Compute $\iint_D e^{(x+y)^2} \ dxdy.$

Question

Compute $$\iint_D e^{(x+y)^2} \ dxdy,$$

where $D=\{ y\leq3x, \ x\leq 3y, \ 0 \leq x+y \leq 2 \}.$

The area $D$ is easily drawn:

From this image, it's easy to seet that we can split the integral into two parts:

$$\iint_D e^{(x+y)^2} \ dxdy = \int_0^{1/2}\int_{x/3}^{3x}e^{(x+y)^2} \ dydx+\int_{1/2}^{3/2}\int_{x/3}^{2-x}e^{(x+y)^2} \ dydx = \frac{e^4-1}{4}.$$

This is the correct answer. The problem here is that I actually did not compute those two integrals myself, I entered them in Maple and for each one of them I got the answers in terms of the error function, however they canceled out luckily and I was left with the correct answer.

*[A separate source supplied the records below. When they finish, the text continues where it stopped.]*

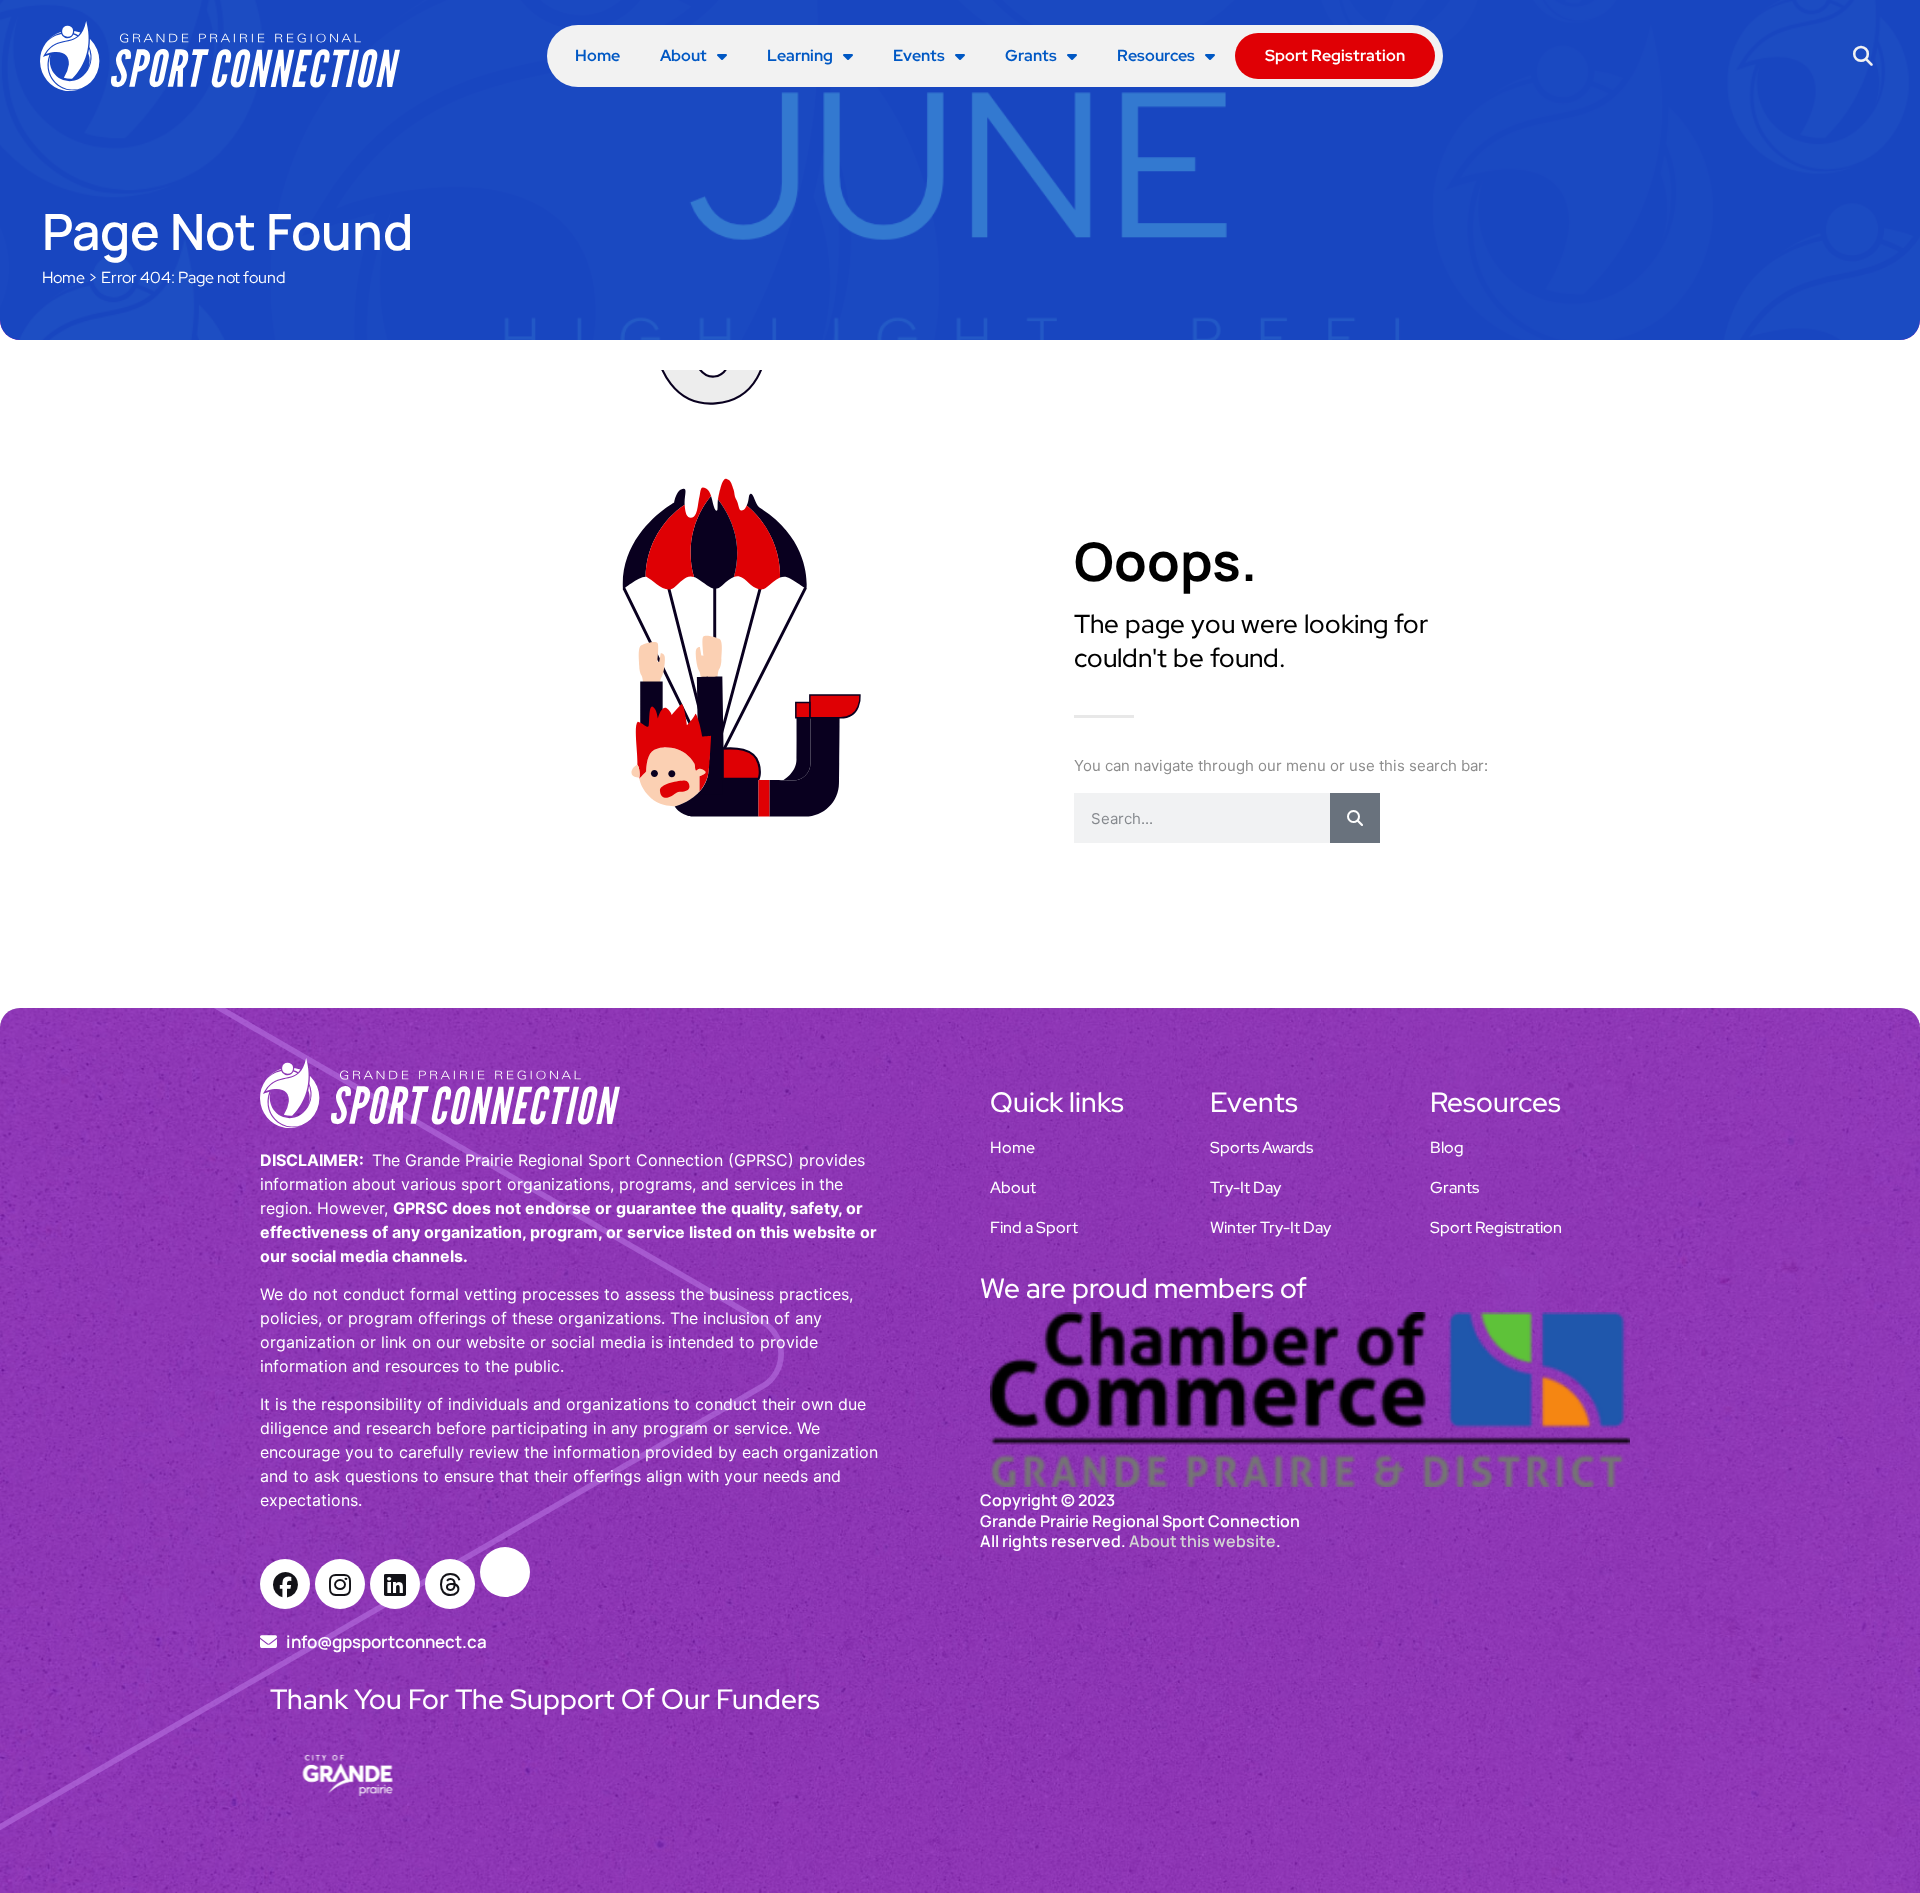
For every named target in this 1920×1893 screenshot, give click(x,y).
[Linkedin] (395, 1584)
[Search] (1355, 818)
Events (919, 55)
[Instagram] (340, 1584)
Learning (800, 55)
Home (597, 55)
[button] (1863, 56)
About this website (1202, 1626)
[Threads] (450, 1584)
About (683, 55)
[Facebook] (285, 1584)
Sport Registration (1335, 55)
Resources (1156, 55)
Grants (1031, 55)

Can anyone help me evaluating this integral by a clever substitution so that I don't have to deal with non-elementary functions?

Answer 1

HINT...You can use the following change of variables: let $$u=x+y$$ and $$v=\frac yx$$

The Jacobian is $$\frac{u}{(1+v)^2}$$ and the integral works out quite easily to get your answer. I shall leave this to do yourself.

I hope this helps.

Answer 2

Let use polar coordinates

• $x=r \cos \theta$
• $y=r \sin \theta$

with

• $\theta_1=\arctan \frac13$
• $\theta_2=\arctan 3$
• $0\le r \le \frac{2}{\sin \theta + \cos \theta}$ (since $y+x=2 \iff r\sin \theta + r \cos \theta=2$)

thus

$$\iint_D e^{(x+y)^2} \ dxdy =\int_{\theta_1}^{\theta_2}d\theta\int_0^{\frac2{\sin \theta+\cos \theta}}re^{r^2(1+\sin 2\theta)}dr$$

we obtain

$$\int_{\theta_1}^{\theta_2}d\theta\int_0^{\frac1{\sin \theta+\cos \theta}}re^{r^2(1+\sin 2\theta)}dr=\int_{\theta_1}^{\theta_2} \left[\frac{e^{r^2(1+\sin 2\theta)}}{2(1+\sin 2\theta)}\right]_{0}^{\frac2{\sin \theta+\cos \theta}}d\theta=\\\frac{e^4-1}2\int_{\theta_1}^{\theta_2} \frac{1}{1+\sin 2\theta} d\theta=\frac{e^4-1}2\left[ \frac{\tan \theta}{1+\tan \theta}\right]_{\theta_1}^{\theta_2}=\frac{e^4-1}2\left(\frac34-\frac14\right)=\frac{e^4-1}4$$